Do you also get a flickering light in slow-motion videos on your iPhone? Almost all of us have experienced this, and it isn’t just an iPhone problem, but a problem with any smartphone or camera.
Making a video only to discover that it has flickering lights renders all your efforts in vain. The flickering issue only appears when you shoot slow motion videos indoors or at night under artificial lightning.
In this article, we will discuss why slow motion videos flicker and how you may be able to fix the flickering issue on your iPhone camera. Without further ado, let’s get started!
Table of Contents
Why flickering happens in slow motion videos?

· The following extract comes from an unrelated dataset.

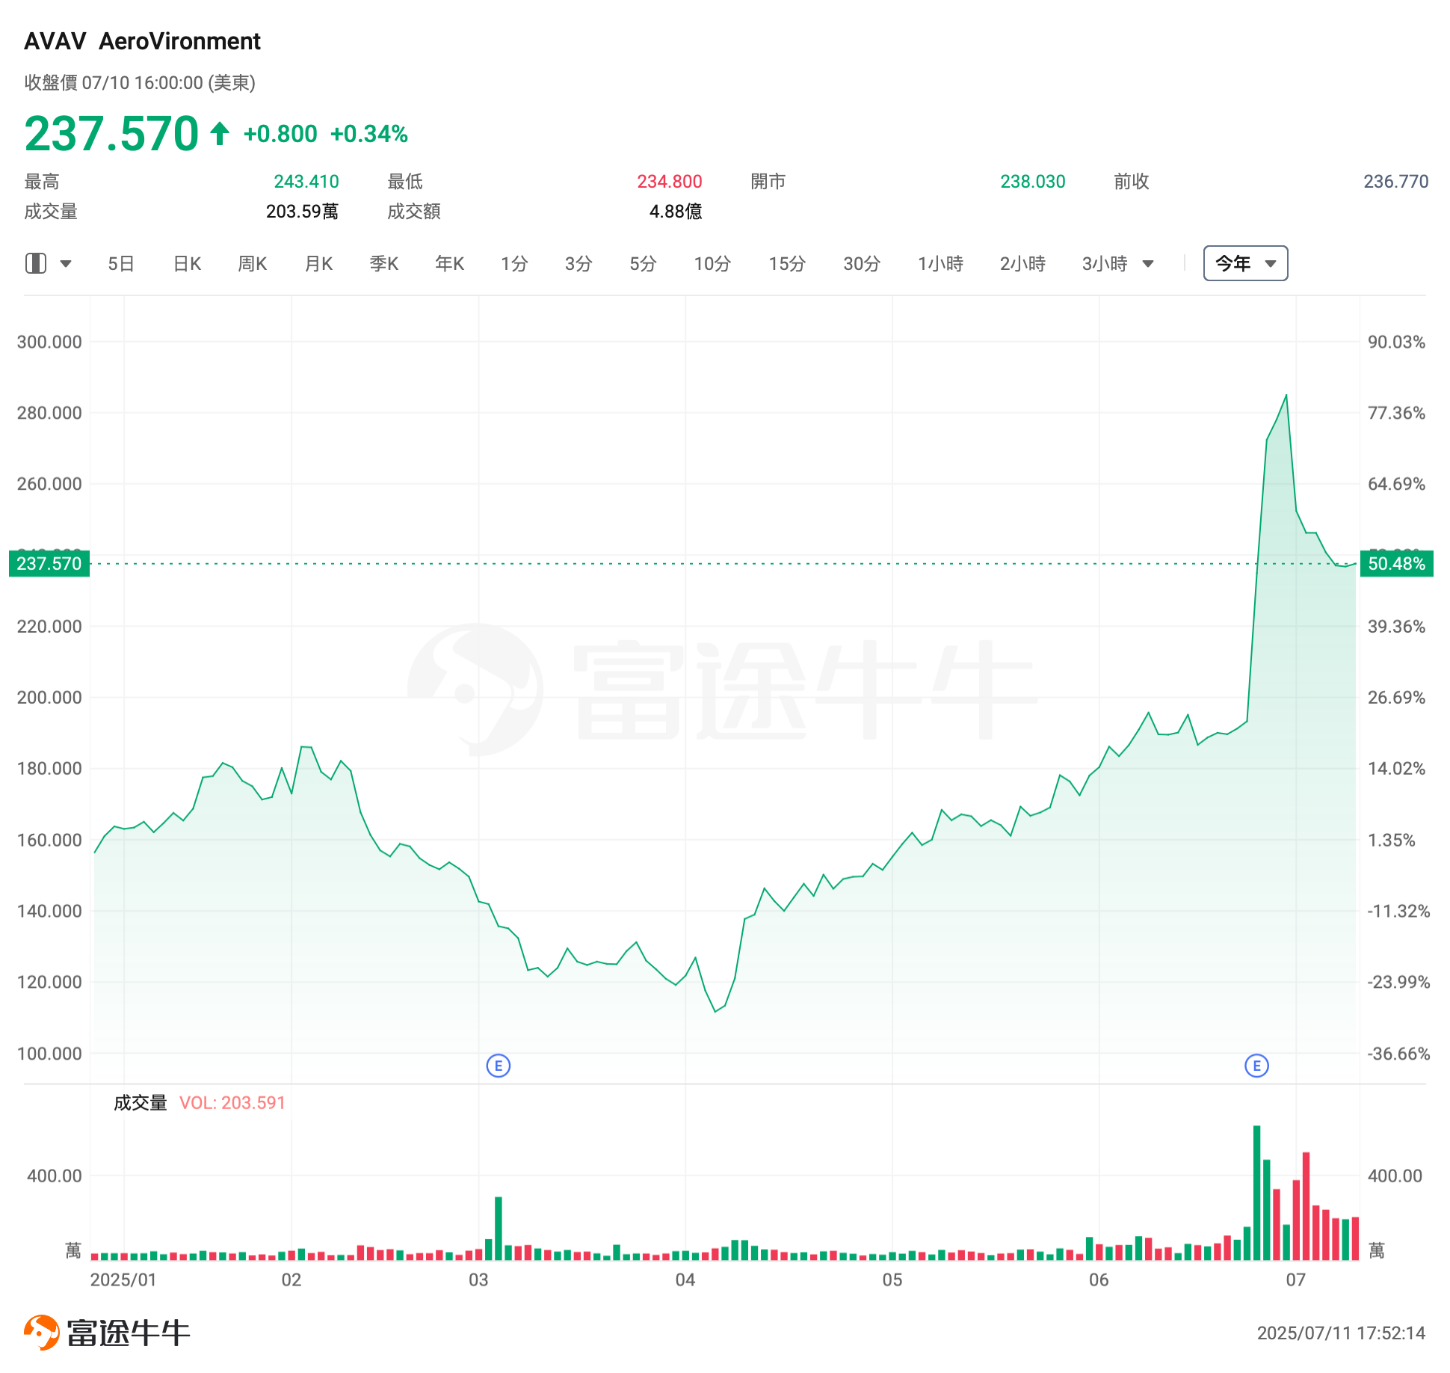Select the 15分 interval
This screenshot has width=1450, height=1373.
(787, 263)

Flickering occurs in slow-motion videos due to a mismatch between the camera’s fps settings and the frequency of the light source. FPS stands for frames per second which determines the speed at which your camera is recording a video.
60 fps means your camera will take 60 frames per second to create a motion effect. You will notice flickering mostly when your camera is set higher than 60 fps (such as 120 fps or 240 fps, which iPhone uses for slow-motion).
The flickering also depends on the frequency at which the AC current is supplied in your country. Some countries like the US has a 60Hz AC supply. 60Hz is in synchronisation with 60 fps and 30 fps so it doesn’t produce flickering.
If you higher the frame rate setting above 60 fps, it is likely to create a flickering issue in your iPhone slow-motion videos because your camera is recording at a faster rate than the speed (or frequency) at which your light source is pulsating.
A 50Hz AC supply is common in most countries, including India. This 50Hz frequency will cause a flickering issue with 60 fps and 30 fps videos also. To remove flickering from a light source that has a 50Hz AC supply, you will need to record your videos at 25 fps to make the frames sync with the frequency of your light source.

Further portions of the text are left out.